How much harder it must be then for Beijing to change social attitudes. President Hu Jintao and Premier Wen Jiabao have tried, going to some lengths to remove the social stigma of HIV/Aids and raise the profile of the disease on the national health agenda.


Both have made televised personal visits to patients to help break down prejudice. The number of new cases has continued to rise, however, and local mainland officials have been blamed for disregarding national policy on prevention and treatment.

An example has come to light in Harbin , Heilongjiang , where residents and the police were upset by a public lecture for sex workers on prevention and treatment of HIV/Aids. The lecture was held by the Harbin Disease Prevention and Control Centre's Aids Prevention and Control Institute. Many critics said the health authorities should work with police to get prostitutes arrested; the police said the lecture was unacceptable and made them "feel uncomfortable".

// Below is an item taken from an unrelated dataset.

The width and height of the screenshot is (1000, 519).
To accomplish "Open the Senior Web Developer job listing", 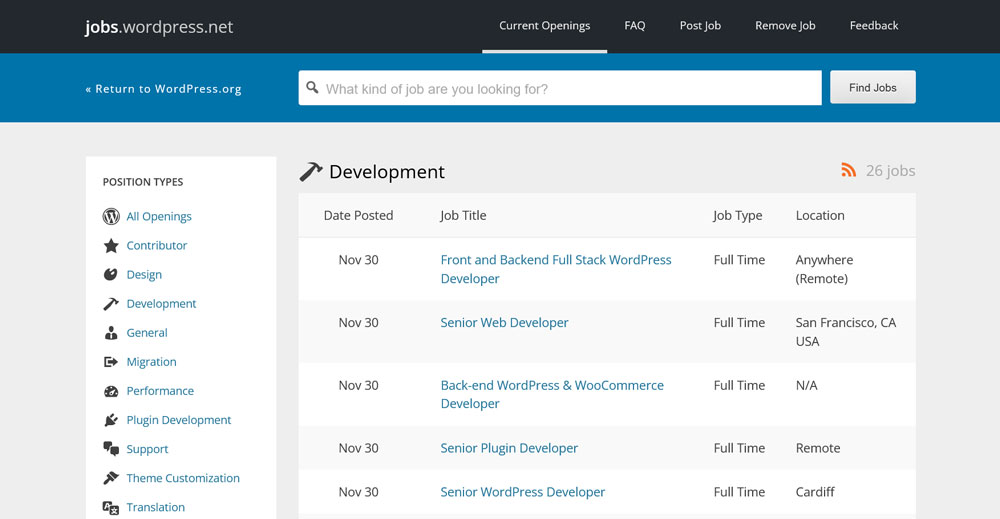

However, an online poll conducted by Sina.com showed overwhelming support for the lecture among a more broadly representative group of nearly 5,000. This is encouraging, because education to overcome ignorance about HIV/Aids and promote safe-sex practices remains the most effective means of combating the disease.

Today's report in which a senior central government health official says China is becoming like Africa in the way the virus is transmitted shows that Beijing should leave no stone unturned in its efforts to see that the message does get through.

Figures given by Hao Yang , deputy director general of the bureau of diseases prevention and control at the Ministry of Health, are disturbing: HIV/Aids has spread beyond high-risk groups such as drug users, prostitutes and homosexuals to become a "generalised epidemic"; 48 per cent of new cases last year arose from sexual relations; 1 per cent of all pregnant women are infected.

Regional health officials have long warned against a false sense of security that Asia is shielded from the devastating effects of Aids in some African countries. The possibility that the virus could easily spread into the general population increases as Asians embrace less conservative values, with more young people having casual sex.

In Hong Kong, HIV infections are increasing three times faster than 20 years ago. The Department of Health puts this down mainly to unsafe gay sex. However, given that Hong Kong may be vulnerable to the spread of HIV/Aids originating from the mainland or the rest of Asia, education in disease prevention and easy access to testing remain important.